Since there are multiple treatment strategies for sleep disorders, it is critical to offer clients a role in the decision-making process. Recovery-oriented and client-centered services, now recognized as integral to the treatment of people with serious mental illness, require actively eliciting and acting upon the preferences and needs that mental health consumers themselves identify. It is important to assess whether clients want to take an active role in decisions about sleep treatment options and whether they are motivated to engage in cognitive and behavioral strategies. We think this is likely, based on recent research revealing that many individuals with serious mental illnesses prefer to be engaged in shared decision-making regarding mental health treatments, particularly to be offered options and asked their opinions about treatment options [72, 73]. Furthermore, a recent study found that people receiving active treatment for psychiatric illnesses (e.g., schizophrenia spectrum, affective, neurotic, stress-related, and somatoform disorders) expressed a desire to partake in behavioral sleep treatments [70]. Future research is needed to investigate the specific treatments that people with schizophrenia spectrum disorders desire and how providers can collaborate with clients to optimally partake in shared decision-making around sleep treatment decisions in a manner that capitalizes on their self-identified needs and motivation.

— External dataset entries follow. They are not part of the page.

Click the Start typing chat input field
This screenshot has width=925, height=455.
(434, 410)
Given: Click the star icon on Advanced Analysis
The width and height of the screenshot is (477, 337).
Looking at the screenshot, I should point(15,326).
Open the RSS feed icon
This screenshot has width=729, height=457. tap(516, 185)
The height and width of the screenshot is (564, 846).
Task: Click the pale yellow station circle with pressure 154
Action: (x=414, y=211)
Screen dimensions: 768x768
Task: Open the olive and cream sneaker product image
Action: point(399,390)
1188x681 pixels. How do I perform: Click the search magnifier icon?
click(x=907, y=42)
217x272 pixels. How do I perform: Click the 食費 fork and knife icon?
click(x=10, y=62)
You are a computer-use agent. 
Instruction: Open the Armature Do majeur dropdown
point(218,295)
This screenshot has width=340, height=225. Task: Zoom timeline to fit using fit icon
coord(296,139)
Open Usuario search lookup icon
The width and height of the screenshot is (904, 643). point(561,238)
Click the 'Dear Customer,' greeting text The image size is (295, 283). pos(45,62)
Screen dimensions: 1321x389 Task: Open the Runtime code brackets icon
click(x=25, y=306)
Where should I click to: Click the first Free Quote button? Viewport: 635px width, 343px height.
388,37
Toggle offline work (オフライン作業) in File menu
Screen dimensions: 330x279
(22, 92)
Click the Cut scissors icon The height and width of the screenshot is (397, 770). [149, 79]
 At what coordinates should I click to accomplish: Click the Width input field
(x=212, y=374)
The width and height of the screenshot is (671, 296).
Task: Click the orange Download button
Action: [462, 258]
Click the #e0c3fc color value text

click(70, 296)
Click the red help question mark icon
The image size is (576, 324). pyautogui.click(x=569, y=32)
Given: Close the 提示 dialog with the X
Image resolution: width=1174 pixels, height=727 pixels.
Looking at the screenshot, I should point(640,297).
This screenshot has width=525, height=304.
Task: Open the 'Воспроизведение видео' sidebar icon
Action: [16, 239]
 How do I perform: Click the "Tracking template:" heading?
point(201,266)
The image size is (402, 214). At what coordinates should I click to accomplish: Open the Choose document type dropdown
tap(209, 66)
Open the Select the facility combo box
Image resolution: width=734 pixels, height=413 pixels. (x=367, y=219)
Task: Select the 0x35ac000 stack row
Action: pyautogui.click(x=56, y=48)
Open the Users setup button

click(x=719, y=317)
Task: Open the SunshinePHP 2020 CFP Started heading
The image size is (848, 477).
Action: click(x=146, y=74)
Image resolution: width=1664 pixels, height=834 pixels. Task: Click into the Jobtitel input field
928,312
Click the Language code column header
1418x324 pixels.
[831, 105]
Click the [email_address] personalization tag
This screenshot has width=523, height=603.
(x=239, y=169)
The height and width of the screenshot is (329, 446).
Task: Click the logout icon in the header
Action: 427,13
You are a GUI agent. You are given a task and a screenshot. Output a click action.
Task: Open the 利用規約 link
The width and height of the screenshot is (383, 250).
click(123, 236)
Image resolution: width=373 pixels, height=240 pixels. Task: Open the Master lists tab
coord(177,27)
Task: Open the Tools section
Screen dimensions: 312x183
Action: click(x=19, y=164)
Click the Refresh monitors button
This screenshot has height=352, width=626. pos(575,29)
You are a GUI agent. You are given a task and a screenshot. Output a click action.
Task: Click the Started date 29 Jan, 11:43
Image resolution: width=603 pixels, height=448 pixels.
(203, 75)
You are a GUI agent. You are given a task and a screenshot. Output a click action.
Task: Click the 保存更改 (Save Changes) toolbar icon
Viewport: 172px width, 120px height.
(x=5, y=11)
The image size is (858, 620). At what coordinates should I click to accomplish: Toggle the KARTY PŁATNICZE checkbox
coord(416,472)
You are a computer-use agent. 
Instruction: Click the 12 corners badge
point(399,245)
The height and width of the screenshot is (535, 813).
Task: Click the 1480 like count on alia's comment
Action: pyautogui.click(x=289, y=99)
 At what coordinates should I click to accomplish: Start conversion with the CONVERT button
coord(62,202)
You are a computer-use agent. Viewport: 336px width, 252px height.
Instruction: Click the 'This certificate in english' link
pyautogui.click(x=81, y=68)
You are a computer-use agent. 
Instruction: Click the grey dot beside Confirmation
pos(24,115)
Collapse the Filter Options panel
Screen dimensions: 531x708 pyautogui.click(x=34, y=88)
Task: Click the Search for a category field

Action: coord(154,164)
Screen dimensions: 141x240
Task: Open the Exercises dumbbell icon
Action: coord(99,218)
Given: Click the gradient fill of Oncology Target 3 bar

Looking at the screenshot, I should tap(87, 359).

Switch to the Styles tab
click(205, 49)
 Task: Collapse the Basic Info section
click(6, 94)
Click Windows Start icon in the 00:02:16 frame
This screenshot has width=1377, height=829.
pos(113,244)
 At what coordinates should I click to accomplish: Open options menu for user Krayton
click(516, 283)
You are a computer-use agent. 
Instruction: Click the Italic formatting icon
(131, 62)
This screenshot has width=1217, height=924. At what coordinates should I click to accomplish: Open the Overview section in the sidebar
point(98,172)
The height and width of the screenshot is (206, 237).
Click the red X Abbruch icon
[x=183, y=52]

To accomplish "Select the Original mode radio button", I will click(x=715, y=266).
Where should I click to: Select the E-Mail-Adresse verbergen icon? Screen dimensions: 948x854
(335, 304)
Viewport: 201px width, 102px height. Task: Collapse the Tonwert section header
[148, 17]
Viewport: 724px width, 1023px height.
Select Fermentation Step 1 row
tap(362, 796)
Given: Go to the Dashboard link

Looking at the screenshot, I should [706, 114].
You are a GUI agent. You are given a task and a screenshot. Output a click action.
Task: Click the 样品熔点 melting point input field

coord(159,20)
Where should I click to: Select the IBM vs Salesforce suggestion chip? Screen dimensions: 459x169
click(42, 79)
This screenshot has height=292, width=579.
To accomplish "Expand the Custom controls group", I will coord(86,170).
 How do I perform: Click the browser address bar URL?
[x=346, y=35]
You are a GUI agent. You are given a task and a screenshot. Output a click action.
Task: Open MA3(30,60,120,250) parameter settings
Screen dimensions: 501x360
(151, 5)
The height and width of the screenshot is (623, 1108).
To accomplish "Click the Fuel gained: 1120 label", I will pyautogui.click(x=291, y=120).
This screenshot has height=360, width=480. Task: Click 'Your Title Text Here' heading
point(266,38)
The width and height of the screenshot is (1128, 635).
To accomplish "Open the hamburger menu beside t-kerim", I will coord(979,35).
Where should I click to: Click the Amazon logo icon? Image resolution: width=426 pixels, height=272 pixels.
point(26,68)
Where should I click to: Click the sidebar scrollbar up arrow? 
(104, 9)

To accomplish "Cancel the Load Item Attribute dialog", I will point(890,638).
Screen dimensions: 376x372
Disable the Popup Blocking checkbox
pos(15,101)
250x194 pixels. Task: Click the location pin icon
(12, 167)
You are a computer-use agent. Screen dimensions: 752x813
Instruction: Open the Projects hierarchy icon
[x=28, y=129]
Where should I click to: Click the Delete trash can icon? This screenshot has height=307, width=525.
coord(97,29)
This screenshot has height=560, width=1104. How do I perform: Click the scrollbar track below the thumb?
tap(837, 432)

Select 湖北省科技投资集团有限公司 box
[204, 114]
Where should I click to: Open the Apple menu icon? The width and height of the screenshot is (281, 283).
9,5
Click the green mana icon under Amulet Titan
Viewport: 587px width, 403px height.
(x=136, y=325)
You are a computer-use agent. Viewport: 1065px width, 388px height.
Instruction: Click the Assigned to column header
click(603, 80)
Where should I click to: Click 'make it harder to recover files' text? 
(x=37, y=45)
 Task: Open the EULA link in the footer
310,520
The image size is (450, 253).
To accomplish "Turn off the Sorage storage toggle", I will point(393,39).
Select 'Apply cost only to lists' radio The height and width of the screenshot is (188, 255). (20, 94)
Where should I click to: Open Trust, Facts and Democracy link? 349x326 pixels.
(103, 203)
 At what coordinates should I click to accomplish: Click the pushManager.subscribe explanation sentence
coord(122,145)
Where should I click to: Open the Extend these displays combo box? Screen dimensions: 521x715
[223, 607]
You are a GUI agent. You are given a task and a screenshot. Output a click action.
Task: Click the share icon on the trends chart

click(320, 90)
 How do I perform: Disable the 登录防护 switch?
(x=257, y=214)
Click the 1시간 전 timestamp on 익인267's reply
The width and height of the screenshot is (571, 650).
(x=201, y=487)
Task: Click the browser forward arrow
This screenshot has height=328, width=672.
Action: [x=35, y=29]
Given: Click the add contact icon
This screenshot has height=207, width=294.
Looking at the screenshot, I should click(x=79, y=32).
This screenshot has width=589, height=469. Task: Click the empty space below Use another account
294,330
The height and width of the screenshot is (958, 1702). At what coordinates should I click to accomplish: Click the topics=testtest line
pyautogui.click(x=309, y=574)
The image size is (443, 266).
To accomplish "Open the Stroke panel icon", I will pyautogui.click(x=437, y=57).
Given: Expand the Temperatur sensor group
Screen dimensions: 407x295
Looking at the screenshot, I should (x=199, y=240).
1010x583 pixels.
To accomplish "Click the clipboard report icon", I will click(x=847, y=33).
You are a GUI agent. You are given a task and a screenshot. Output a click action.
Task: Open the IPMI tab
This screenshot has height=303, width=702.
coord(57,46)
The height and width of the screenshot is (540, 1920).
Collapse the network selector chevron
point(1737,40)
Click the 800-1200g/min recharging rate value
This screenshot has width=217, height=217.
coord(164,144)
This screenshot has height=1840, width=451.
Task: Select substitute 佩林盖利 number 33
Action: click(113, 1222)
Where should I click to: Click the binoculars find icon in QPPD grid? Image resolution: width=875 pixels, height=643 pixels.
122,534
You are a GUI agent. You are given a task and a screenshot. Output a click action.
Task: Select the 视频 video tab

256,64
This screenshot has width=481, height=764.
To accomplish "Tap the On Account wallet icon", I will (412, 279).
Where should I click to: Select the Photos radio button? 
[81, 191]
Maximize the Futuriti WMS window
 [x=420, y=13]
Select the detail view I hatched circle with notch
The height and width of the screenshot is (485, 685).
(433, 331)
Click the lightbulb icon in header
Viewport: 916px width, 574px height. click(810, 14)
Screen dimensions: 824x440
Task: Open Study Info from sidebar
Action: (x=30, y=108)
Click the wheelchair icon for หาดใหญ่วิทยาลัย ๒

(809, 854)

Finally, the field is wide open to research investigators interested in how sleep disorder treatment for individuals with schizophrenia is currently handled within the mental health service setting. As noted above, in our qualitative work, some mental health care providers working with clients with schizophrenia reported feeling poorly equipped to assess or treat sleep disorders [71]. It is our experience that mental health clinics often rely on pharmacotherapy instead of combined pharmacotherapy and cognitive and behavioral treatments (e.g., for insomnia) for people with schizophrenia and other psychotic disorders. Our work with Veterans with schizophrenia suggests that even in large systems that provide evidence-based interventions for sleep disorders, often these individuals are not provided with or referred for CBT-I [71]. Furthermore, clinicians who provide sleep disorder treatments may not have much experience working with individuals with schizophrenia. It is important to ensure that individuals with schizophrenia are assessed for sleep disorders and referred to the appropriate services. Given the link between sleep disorders and mental health symptoms, it is critical to determine how to best connect mental health and sleep treatment services to facilitate access to gold-standard care.

Conclusions

In conclusion, treatment for sleep disorders for people with schizophrenia spectrum disorders is especially important when considering the high prevalence of sleep problems in this population [5]. Sleep plays an important role in cognitive, brain, immune, metabolic, and cardiovascular functions, each of which are generally compromised in people with schizophrenia spectrum disorders; furthermore, they find sleep disorders distressing and are motivated to try new solutions [70, 71]. More research is needed to tailor and implement nonpharmacological sleep treatments to make them maximally effective in people with schizophrenia spectrum disorders, as well as examine new directions for pharmacological intervention. Addressing sleep effectively has the potential to make a lasting impact on myriad physical and mental health consequences, quality of life, and recovery trajectories for people living with schizophrenia spectrum disorders.